Western Media’s Proportionality and the Murder of Journalists in Gaza
————————————
The discourse surrounding the killing of journalists in Gaza by Israel reveals a deeply troubling double standard in Western media, an opinion piece by Clarion India reported. When a BBC reporter questions whether it is “justified to kill five journalists when you were only targeting one,” it suggests a depraved calculus that cheapens the lives of Palestinian media workers. This framing, which has become normalized, implies that there is a degree of acceptable loss.
To highlight this hypocrisy, one only has to imagine a similar scenario involving well-known Western journalists. If five BBC reporters were killed in a strike, and Israel claimed one of them was a Hamas operative, the reaction would be one of righteous indignation. The idea that their lives could be weighed in a “proportionality” equation would be dismissed with contempt. Israel’s flimsy claim against Al-Jazeera journalist Anas al-Sharif—that he was secretly a Hamas commander—would be seen as preposterous if it were applied to a Western journalist. Yet, in this case, it is repeated without critical scrutiny.
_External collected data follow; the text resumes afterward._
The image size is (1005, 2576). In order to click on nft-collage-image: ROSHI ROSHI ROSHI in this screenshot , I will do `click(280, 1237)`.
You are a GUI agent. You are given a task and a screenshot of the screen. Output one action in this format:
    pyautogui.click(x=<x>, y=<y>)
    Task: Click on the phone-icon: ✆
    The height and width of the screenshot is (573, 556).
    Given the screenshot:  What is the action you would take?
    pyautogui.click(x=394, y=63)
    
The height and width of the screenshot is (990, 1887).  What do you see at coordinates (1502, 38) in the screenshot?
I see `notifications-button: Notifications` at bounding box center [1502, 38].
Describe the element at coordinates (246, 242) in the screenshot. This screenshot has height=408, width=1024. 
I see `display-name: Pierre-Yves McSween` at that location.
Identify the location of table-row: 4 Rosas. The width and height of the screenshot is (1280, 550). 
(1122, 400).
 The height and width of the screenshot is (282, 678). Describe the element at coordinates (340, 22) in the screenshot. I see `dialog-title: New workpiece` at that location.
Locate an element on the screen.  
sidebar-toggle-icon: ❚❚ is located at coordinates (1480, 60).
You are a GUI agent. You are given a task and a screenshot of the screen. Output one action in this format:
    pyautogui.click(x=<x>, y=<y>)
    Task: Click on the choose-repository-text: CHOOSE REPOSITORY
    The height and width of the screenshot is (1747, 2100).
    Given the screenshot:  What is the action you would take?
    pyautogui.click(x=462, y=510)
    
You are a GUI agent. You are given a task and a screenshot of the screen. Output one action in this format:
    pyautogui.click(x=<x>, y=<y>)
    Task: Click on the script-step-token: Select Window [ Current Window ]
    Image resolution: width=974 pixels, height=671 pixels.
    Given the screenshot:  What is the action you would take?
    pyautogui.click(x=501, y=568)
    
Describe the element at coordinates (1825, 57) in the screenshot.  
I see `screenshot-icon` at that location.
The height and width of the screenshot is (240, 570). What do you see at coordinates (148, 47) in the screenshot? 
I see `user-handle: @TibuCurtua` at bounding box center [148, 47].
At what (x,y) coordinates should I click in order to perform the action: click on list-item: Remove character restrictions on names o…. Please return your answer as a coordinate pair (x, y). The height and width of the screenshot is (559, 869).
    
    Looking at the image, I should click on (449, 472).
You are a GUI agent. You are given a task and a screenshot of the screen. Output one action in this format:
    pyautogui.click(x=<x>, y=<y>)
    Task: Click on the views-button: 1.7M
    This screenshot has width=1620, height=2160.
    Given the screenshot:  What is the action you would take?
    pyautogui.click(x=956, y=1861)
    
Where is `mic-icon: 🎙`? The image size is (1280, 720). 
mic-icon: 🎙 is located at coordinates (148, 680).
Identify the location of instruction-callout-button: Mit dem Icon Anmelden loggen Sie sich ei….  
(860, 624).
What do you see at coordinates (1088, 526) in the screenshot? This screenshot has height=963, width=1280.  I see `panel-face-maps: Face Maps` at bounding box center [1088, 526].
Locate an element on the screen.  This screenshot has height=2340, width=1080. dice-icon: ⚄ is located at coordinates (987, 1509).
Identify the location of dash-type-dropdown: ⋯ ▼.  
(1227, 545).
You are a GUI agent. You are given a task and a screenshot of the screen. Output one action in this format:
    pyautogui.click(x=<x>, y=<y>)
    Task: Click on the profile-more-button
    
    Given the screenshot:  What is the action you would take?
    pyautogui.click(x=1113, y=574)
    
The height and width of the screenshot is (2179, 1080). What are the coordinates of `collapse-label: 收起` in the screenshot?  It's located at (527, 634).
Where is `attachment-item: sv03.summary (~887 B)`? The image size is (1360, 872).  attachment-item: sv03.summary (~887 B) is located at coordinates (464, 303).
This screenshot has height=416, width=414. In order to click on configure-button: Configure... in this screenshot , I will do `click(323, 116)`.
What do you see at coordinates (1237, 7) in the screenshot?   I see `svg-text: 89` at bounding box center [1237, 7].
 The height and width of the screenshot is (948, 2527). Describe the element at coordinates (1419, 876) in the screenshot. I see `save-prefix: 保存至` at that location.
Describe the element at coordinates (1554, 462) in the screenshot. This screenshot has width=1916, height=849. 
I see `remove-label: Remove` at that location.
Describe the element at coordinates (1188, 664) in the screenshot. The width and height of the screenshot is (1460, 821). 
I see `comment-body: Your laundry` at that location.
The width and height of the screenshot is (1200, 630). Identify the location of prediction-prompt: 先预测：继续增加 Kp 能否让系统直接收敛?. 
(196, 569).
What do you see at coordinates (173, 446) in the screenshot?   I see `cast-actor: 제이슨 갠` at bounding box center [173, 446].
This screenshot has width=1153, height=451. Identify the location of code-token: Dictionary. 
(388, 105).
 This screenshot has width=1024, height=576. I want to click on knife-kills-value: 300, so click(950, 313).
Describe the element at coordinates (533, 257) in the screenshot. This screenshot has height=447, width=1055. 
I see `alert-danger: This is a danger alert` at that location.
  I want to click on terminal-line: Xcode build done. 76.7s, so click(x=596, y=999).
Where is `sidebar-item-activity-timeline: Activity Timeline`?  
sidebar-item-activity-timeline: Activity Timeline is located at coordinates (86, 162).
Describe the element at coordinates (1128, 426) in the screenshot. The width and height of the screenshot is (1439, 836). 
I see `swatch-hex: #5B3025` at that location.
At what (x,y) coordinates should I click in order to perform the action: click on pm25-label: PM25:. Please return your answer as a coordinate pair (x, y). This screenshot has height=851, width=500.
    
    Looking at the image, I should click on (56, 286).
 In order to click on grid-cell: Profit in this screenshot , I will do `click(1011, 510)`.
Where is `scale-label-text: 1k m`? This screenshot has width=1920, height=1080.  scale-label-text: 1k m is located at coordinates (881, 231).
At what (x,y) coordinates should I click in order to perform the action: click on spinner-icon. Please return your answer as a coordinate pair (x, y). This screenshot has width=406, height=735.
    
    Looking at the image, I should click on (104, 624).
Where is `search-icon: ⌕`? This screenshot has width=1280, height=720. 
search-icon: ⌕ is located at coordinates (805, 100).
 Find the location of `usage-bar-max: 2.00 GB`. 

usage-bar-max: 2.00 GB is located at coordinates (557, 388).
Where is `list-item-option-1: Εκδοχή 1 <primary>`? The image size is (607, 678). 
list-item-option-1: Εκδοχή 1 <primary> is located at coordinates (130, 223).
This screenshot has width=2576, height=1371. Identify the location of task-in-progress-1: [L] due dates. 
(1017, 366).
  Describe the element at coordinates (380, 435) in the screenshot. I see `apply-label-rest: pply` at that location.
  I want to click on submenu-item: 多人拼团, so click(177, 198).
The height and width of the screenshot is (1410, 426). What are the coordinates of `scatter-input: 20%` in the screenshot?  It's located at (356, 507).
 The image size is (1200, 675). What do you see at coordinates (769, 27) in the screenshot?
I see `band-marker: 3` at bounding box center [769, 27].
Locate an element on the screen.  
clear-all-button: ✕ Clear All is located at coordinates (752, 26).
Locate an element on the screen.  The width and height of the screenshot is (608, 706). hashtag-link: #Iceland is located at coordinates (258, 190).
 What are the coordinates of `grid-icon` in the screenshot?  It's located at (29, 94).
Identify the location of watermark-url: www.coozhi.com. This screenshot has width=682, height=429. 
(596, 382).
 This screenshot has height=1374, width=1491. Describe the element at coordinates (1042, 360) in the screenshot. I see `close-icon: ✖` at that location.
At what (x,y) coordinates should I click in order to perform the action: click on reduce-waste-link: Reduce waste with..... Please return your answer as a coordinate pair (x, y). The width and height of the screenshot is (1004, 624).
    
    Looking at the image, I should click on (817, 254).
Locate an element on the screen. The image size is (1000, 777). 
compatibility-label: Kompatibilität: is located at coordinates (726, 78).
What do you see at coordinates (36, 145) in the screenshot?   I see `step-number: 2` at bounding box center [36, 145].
This narrative, which legitimizes the murder of journalists, is not an accident. It is, as the argument suggests, a product of a Western media system that serves as a propagandist for a colonial project in the Middle East. It draws a line between the value of a Palestinian life and a Western one. Furthermore, it reflects a broader agenda, where legal and political policies—such as the UK’s Terrorism Act—have replicated Israel’s obscene logic, effectively making any connection, however tenuous, to the governing party in Gaza an excuse to deem a professional, whether a doctor or a journalist, a legitimate target. By accepting and repeating these narratives, Western media and governments have blood on their hands and are complicit in ensuring more journalists are murdered in the future.